Asker Omer Faruk, Recai Muhammed Selim, Genc Yunus Emre, Dogan Kader Ada, Sener Tarik Emre, Sahin Bahadir
School of Medicine, Marmara University, Istanbul, Turkey.
Department of Urology, School of Medicine, Marmara University, Istanbul, Turkey.

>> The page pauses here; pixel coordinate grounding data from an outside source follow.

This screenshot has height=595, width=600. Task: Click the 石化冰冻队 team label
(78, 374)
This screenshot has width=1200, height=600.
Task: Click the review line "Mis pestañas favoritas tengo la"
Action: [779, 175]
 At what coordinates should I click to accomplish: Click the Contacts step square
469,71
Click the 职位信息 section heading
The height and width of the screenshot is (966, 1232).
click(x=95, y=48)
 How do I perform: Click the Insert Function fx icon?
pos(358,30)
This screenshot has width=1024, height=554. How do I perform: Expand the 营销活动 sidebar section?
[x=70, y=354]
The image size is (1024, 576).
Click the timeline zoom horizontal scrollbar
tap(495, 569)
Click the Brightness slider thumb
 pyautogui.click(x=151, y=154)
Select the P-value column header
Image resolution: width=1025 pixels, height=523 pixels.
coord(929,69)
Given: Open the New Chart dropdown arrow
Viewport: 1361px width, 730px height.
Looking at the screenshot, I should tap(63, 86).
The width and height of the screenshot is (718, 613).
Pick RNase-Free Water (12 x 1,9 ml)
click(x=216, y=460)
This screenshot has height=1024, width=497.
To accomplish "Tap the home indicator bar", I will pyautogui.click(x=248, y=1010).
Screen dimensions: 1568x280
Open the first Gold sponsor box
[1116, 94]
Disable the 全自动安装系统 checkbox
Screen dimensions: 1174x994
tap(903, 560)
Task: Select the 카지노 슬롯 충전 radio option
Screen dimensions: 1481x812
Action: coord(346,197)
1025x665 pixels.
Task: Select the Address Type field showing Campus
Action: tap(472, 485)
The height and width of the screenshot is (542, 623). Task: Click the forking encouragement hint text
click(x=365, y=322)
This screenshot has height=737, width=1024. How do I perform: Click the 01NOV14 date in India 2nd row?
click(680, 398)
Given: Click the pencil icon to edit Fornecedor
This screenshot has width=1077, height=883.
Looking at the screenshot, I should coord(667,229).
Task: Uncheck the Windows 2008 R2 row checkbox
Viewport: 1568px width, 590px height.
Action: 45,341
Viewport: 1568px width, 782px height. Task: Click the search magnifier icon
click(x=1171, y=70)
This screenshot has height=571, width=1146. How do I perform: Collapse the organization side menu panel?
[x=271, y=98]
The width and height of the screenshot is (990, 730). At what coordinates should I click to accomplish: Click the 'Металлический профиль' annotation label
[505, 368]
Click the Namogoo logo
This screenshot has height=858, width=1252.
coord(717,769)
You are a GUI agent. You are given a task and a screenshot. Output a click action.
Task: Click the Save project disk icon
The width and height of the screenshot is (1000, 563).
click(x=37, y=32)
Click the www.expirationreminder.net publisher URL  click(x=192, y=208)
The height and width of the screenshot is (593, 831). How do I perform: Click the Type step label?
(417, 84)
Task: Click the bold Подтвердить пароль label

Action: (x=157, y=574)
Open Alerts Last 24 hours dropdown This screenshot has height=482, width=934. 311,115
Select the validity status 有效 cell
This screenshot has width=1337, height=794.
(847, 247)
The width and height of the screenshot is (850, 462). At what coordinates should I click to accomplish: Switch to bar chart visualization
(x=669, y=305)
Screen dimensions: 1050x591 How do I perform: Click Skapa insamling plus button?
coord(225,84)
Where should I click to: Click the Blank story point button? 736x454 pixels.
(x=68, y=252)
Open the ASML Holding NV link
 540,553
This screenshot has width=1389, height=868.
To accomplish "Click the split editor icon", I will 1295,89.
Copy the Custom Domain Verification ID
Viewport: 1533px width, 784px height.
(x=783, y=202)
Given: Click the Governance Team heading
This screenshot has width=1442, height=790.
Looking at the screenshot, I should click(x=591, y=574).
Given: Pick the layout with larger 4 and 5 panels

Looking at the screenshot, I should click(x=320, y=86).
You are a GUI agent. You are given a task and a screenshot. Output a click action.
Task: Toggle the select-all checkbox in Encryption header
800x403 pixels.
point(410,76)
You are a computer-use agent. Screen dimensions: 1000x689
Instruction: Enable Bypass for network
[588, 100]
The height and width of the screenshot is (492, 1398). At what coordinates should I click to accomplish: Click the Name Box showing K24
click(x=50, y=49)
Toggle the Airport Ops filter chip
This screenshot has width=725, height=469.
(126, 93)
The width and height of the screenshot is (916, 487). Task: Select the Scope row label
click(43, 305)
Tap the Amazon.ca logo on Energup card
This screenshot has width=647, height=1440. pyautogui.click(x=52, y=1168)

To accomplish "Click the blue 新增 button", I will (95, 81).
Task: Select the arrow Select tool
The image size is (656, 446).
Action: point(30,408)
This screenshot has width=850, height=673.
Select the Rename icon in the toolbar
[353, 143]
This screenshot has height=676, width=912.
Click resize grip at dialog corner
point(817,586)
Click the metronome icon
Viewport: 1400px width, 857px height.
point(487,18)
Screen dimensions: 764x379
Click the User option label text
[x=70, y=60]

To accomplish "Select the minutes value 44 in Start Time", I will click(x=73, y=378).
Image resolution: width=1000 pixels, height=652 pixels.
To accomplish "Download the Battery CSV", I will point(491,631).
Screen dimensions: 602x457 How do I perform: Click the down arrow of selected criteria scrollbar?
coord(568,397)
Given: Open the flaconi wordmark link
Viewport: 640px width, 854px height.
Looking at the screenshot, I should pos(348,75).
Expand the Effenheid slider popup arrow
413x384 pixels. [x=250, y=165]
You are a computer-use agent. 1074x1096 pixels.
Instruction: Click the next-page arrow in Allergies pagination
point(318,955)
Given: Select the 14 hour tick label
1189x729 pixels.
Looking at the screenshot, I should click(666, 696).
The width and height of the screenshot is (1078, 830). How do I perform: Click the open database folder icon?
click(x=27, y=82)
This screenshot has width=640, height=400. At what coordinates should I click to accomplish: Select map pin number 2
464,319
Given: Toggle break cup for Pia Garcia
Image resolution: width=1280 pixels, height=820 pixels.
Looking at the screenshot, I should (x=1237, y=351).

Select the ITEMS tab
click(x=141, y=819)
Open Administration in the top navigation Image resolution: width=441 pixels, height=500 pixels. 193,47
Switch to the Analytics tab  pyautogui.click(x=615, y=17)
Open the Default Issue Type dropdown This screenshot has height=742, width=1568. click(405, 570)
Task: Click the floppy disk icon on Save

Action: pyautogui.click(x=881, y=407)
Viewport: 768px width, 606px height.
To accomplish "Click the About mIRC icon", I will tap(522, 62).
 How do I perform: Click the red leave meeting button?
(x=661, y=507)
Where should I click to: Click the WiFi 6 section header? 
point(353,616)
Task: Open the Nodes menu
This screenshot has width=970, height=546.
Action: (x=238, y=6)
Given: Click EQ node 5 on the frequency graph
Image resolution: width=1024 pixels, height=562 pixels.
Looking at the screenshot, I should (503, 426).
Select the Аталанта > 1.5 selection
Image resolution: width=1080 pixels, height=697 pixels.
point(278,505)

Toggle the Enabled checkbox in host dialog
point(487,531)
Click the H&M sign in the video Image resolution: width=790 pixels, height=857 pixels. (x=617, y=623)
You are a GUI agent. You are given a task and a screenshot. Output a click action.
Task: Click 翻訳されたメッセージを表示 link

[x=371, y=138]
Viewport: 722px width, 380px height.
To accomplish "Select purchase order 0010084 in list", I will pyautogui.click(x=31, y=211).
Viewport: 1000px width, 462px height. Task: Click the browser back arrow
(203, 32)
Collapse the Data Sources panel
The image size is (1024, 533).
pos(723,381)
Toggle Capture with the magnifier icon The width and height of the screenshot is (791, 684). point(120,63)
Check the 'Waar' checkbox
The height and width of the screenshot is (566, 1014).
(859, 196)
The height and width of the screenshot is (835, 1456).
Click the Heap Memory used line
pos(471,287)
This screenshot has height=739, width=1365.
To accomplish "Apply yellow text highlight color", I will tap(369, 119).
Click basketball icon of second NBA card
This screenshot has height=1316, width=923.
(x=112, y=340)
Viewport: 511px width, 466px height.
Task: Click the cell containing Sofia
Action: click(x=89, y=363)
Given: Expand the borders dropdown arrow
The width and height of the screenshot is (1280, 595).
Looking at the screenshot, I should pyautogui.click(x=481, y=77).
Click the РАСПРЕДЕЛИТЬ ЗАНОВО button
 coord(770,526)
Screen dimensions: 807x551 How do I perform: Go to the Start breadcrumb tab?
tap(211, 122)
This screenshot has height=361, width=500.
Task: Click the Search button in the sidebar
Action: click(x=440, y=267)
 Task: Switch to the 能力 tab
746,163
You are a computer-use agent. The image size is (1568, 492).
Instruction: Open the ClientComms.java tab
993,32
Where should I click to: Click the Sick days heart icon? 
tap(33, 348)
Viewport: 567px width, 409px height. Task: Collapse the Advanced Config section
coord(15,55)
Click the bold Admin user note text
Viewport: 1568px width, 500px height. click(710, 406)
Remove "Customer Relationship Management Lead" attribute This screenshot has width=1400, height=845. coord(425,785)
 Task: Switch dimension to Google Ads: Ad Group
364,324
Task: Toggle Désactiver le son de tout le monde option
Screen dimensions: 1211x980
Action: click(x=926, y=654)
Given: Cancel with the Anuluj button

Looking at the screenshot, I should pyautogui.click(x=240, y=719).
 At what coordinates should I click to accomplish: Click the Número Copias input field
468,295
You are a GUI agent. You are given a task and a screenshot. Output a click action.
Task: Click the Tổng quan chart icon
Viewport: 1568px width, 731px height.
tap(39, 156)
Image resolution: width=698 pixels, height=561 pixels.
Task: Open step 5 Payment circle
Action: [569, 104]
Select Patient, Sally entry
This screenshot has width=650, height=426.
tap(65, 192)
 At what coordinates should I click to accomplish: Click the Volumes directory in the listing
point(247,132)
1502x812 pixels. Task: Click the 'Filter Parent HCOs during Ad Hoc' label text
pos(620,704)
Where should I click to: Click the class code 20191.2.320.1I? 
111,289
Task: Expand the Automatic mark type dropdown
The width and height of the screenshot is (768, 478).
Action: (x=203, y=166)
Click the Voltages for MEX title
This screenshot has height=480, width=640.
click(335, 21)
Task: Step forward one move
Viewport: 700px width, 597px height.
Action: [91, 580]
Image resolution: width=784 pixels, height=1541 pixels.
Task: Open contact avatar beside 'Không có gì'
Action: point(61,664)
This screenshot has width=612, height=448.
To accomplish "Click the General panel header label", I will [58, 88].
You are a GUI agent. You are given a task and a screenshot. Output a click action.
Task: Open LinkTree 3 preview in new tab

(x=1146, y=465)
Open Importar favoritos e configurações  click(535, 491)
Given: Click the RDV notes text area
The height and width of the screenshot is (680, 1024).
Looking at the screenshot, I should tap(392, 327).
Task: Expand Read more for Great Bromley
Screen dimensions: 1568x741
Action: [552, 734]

BJU Int. 2025 Jul 31. doi: 10.1111/bju.16873.
To evaluate widely used chatbots' accuracy, calibration error, readability, and understandability with objective measurements by 35 questions derived from urology in-service examinations, as the integration of large language models (LLMs) into healthcare has gained increasing attention, raising questions about their applications and limitations.
A total of 35 European Board of Urology questions were asked to five LLMs with a standardised prompt that was systematically designed and used across all models: ChatGPT-4o, DeepSeek-R1, Gemini, Grok-2, and Claude 3.5. Accuracy was calculated by Cohen's kappa for all models. Readability was assessed by Flesch Reading Ease, Gunning Fog, Coleman-Liau, Simple Measure of Gobbledygook, and Automated Readability Index, while understandability was determined by scores of residents' ratings by a Likert scale.
The models and answer key were in substantial agreement with a Fleiss' kappa of 0.701, and Cronbach's alpha of 0.914. For accuracy, Cohen's kappa was 0.767 for ChatGPT-4o, 0.764 for DeepSeek-R, and 0.765 for Grok-2 (80% accuracy for each), followed by 0.729 for Claude 3.5 (77% accuracy) and 0.611 for Gemini (68.4% accuracy). The lowest calibration error was found in ChatGPT-4o (19.2%) and DeepSeek-R1 scored the highest for readability. In understandability analysis, Claude 3.5 had the highest rating compared to others.
Chatbots demonstrated various powers across different tasks. DeepSeek-R1, despite being just released, showed promising results in medical applications. These findings highlight the need for further optimisation to better understand the applications of chatbots in urology.
随着大语言模型(LLMs)在医疗保健领域的整合日益受到关注,引发了对其应用和局限性的质疑,通过从泌尿外科在职考试中选取的35个问题进行客观测量,评估广泛使用的聊天机器人的准确性、校准误差、可读性和可理解性。
向五个大语言模型(ChatGPT-4o、DeepSeek-R1、Gemini、Grok-2和Claude 3.5)提出总共35个欧洲泌尿外科委员会的问题,使用一个经过系统设计且在所有模型中统一使用的标准化提示。通过科恩kappa系数计算所有模型的准确性。通过弗莱什易读性、冈宁雾度、科尔曼-廖、简单费解度测量和自动可读性指数评估可读性,而可理解性则通过居民李克特量表评分来确定。
模型与答案键高度一致,弗莱希kappa系数为0.701,克朗巴赫α系数为0.914。在准确性方面,ChatGPT-4o的科恩kappa系数为0.767,DeepSeek-R为0.764,Grok-2为0.765(每个的准确率均为80%),其次是Claude 3.5的0.729(准确率77%)和Gemini的0.611(准确率68.4%)。校准误差最低的是ChatGPT-4o(19.2%),DeepSeek-R1的可读性得分最高。在可理解性分析中,Claude 3.5的评分高于其他模型。
聊天机器人在不同任务中展现出不同的能力。DeepSeek-R1尽管刚发布,但在医疗应用中显示出有前景的结果。这些发现凸显了进一步优化以更好理解聊天机器人在泌尿外科应用的必要性。